"Je pourrais en pleurer" : 45 kilos d'asperges volés en une nuit, le réveil a été dur pour ces maraîchers

Des maraîchers de Rœschwoog (Bas-Rhin) ont eu une mauvaise surprise ce jeudi 9 mai au matin : des dizaines de kilos d'asperges volés pendant la nuit. Ils déplorent un manque à gagner conséquent, mais surtout un "manque de respect" pour leur travail et leur investissement.

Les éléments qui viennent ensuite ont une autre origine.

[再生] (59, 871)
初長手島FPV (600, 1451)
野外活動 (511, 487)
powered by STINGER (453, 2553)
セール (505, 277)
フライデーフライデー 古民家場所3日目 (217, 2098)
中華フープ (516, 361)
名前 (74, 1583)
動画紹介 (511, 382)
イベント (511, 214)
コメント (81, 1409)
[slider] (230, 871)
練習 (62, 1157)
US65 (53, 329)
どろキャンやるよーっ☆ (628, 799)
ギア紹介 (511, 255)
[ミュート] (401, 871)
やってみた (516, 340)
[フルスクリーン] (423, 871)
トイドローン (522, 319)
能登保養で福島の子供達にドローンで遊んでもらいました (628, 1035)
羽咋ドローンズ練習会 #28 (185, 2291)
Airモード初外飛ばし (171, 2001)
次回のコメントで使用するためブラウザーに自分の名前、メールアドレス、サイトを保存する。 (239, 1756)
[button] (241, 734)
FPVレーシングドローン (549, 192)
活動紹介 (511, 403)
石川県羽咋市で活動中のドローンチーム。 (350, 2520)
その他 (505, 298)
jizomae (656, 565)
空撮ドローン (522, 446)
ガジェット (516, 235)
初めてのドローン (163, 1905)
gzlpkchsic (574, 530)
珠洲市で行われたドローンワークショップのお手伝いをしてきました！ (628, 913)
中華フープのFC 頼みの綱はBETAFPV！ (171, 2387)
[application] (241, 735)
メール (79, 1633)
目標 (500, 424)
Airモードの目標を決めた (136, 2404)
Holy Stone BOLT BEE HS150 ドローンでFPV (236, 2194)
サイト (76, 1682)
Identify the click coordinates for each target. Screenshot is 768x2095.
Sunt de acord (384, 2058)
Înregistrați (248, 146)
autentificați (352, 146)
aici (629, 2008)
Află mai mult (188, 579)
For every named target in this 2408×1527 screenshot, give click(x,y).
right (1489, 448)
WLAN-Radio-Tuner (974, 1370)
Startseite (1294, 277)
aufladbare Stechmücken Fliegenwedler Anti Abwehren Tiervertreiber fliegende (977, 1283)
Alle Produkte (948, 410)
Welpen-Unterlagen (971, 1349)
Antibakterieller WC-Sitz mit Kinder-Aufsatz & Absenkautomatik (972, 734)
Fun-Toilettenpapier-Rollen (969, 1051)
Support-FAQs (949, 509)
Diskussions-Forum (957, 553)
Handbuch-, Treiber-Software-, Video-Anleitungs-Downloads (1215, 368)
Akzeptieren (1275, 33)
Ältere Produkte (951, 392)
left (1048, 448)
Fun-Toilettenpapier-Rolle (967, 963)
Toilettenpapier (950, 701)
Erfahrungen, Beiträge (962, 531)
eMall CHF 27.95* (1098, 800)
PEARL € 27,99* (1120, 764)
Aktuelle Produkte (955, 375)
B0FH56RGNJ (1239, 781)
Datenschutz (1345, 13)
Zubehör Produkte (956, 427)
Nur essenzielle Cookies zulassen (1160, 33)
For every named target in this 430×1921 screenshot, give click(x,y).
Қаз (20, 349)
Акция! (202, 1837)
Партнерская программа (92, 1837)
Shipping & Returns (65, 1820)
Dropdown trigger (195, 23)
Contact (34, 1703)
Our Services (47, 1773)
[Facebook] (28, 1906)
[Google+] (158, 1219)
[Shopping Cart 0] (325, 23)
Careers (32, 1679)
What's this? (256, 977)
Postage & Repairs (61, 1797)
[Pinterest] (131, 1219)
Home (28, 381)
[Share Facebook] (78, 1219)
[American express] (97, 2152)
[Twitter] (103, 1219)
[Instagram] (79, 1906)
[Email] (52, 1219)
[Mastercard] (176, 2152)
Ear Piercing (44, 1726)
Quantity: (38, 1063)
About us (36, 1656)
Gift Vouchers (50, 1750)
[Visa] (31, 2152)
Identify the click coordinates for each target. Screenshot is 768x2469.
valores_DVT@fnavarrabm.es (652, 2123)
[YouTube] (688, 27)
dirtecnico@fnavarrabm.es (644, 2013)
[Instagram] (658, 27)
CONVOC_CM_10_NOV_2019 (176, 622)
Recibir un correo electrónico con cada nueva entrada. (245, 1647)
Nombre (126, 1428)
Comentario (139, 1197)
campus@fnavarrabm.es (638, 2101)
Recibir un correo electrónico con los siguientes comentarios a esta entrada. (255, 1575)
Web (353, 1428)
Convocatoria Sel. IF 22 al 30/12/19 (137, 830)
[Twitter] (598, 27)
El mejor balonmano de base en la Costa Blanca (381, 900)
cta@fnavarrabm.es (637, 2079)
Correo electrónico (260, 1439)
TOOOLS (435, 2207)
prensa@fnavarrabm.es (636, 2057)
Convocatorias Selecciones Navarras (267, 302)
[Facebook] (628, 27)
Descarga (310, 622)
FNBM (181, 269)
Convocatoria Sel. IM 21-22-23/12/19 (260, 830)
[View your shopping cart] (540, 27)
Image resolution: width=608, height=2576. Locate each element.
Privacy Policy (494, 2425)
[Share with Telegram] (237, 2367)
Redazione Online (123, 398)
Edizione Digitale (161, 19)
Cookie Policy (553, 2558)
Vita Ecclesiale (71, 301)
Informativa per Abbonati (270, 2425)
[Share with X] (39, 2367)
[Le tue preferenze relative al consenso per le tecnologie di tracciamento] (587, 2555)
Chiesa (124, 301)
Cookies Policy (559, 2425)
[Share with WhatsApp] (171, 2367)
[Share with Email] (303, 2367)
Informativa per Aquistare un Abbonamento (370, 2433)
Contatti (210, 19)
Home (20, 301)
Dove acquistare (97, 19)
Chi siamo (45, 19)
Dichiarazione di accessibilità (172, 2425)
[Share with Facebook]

La voix de Kenan Akkus, maraîcher à Roeschwoog (Bas-Rhin), raconte l'ampleur du choc vécu ce jeudi 9 mai à 5 heures, quand lui et Ritchie Folmer, le cogérant de la ferme, se sont rendus sur leur toute nouvelle aspergeraie. Ils y ont découvert des lignes d'asperges "saccagées". "Il y avait des asperges cassées, des bâches trouées, et le pire, c'est qu'en plus des légumes volés, ils ont fait des trous qui vont gâcher la récolte suivante", explique-t-il. 

Selon eux, le vol a été méthodique et porte la trace de personnes sachant manier les outils adéquats. "Ça a été de manière professionnelle, avec la gouge (un outil utilisé en agriculture, notamment pour le prélèvement de sol, NDLR). On voit exactement les traces. Vu la quantité d'asperges volées, ils ont dû le faire pendant toute la nuit. J'ai déjà entendu ou vu des vols chez des agriculteurs, mais à ce point...je n'ai jamais vu ça."

Au total, ce sont "40 à 45 kilos d'asperges" qui ont été dérobés dans la nuit de mercredi à jeudi. Les pertes financières s'élèvent à "800, 900 euros" de manque à gagner selon les deux maraîchers. "C'est surtout un temps de travail perdu : quand on plante une parcelle d'asperges, il faut attendre trois ans pour qu'elles arrivent à point. Ce sont des charges qu'il faut amortir à un moment. Là, ce ne sera pas possible. Je ne comprends pas qu'on puisse avoir un tel manque de respect pour le travail. C'est notre gagne-pain."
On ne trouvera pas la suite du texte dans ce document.